Yes, there is the odd company that gets way too much credit for still offering token racy steel road bikes that use rim brakes and are made out of steel (even though they mostly sell bikes with dick breaks), like Ritchey:

And yes, as a fan of racy rim-brake road bikes I certainly acknowledge that it looks like a very nice bike:

But it has short-reach brakes, an integrated headset, and a plastic fork–which is fine! Especially on a racy road bike. In fact some of the bikes I’ve enjoyed riding the most over the years have had one or more of those attributes:

Still, the reason I no longer have that Litespeed but I do still have the Milwaukee is that the medium-reach brakes in particular make the bike so much more useful, and with absolutely no drawbacks. I mean I guess a medium-reach brake might be a tiny bit flexier than a short-reach brake, which you don’t notice. It’s also a tiny bit heavier, which you also don’t notice. Yet it’s the difference between fitting 32mm tires with ease if you feel like it versus maybe 25mm or possibly 28mm if you’re lucky–plus there’s nothing stopping you from using those old 23s or 25s on a bike like the Milwaukee anyway, if you’re like me, you have a bin or two full of them from your racing days, and you kind of like riding skinny tires sometimes because they create the illusion of speed even though they’re not really any faster whilst also being highly impractical. (It’s kind of like stuffing yourself into a pair of tight jeans in a comical attempt to reclaim your youthi.)

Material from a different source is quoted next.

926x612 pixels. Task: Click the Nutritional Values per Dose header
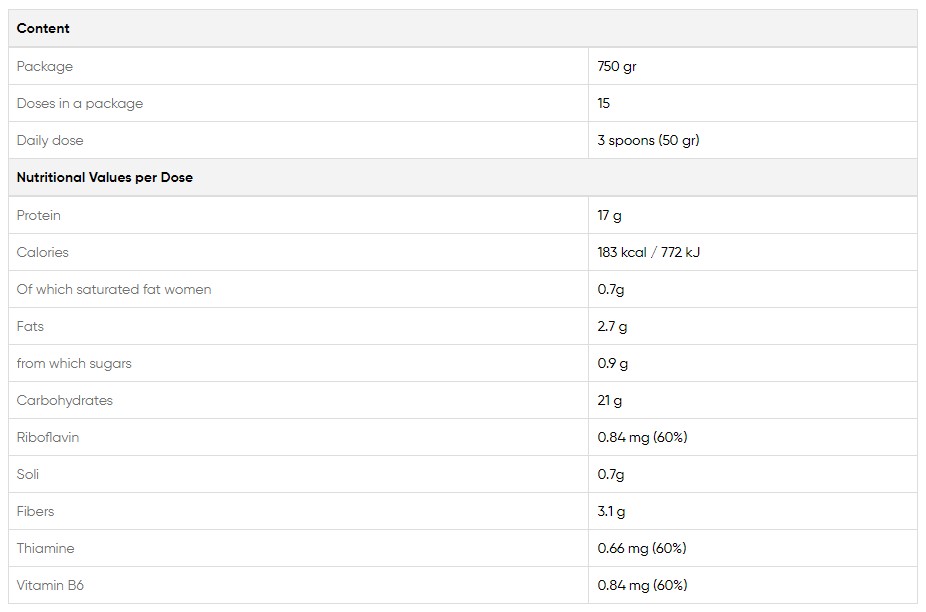[105, 177]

That’s why when I moved some bikes along back in 2024 (which turned out to be an exercise in futility since I’ve acquired at least three new bikes since then), the Litespeed went but the Milwaukee stayed. Even in the rim brake days medium-reach road bikes were somewhat scarce, and now that it’s 2025 and increasingly the only options are limited runs of boutique bikes* I’m taking this one to the grave** with me.

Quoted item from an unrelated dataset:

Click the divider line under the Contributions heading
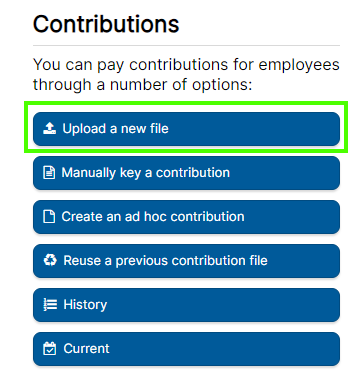362x382 pixels. 186,45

*Yes, of course there’s the much-vaunted Roadini, but that’s a long-reach brake bike and therefore extra-normal:

And no, I don’t feel the need to justify owning both the Milwaukee and the Roadini. One’s my regular road bike and the other is my deluxe road bike. Basically, the Milwaukee has everything I need, but the Roadini with its lugs and fancy paint and additional clearance and more comfortable fit is everything I need and more:

**This is not to be taken literally, for when the Cassette Of My Soul is finally detached from the Freehub Of Existence, I will not be buried, I will be donating my body to an unnamed company that uses human bones in its tire sealant.

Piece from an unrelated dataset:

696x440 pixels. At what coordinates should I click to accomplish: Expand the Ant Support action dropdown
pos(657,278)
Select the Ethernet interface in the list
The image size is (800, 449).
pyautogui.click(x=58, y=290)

Anyway, this was the Milwaukee just prior to its most recent update, before the Roadini assumed its role as my plump-tired, friction-shifted all-around road bike:

And here it was back in 2015 when I first got it:

That’s basically how it came from Milwaukee except for the tires and the saddle, and in fact the saddle that’s on there now is the original one that the Cambium replaced

After divesting myself of the Litespeed and several other bikes I figured I’d reconfigure it as a modern (by my standards) road bike, though I still felt like it was missing a little something until I added this sticker yesterday:

That’s irony, of course, because the bike is Shimano through and through:

Right down to the hubs:

Overall I continue to prefer friction drivetrains at this stage in my cycling life. I’m not racing or even trying to keep up with anybody so I couldn’t care less if I mess up a shift now and again, I enjoy the feel and the process of moving levers up and down, and I especially enjoy being able to use whatever cassette I feel like regardless of speeds. But it’s still fun to go back to integrated shifters, and the 105–which basically represents the end of of the road for mechanical rim-brake road bike shifting from Shimano–works very, very well:

In fact it works so impressively well that it’s really hard to imagine why anyone who’s not a professional racer would possibly want a system that requires a battery. Then again I also have a hard time imaging why you’d want the sort of road bikes they’re selling today instead of one you can just breathe new life into every decade:

Though as this represents the last of the mechanical road groups I suppose from here on in it will be integrated shifters from the parts bin…or I’ll just go back to friction eventually.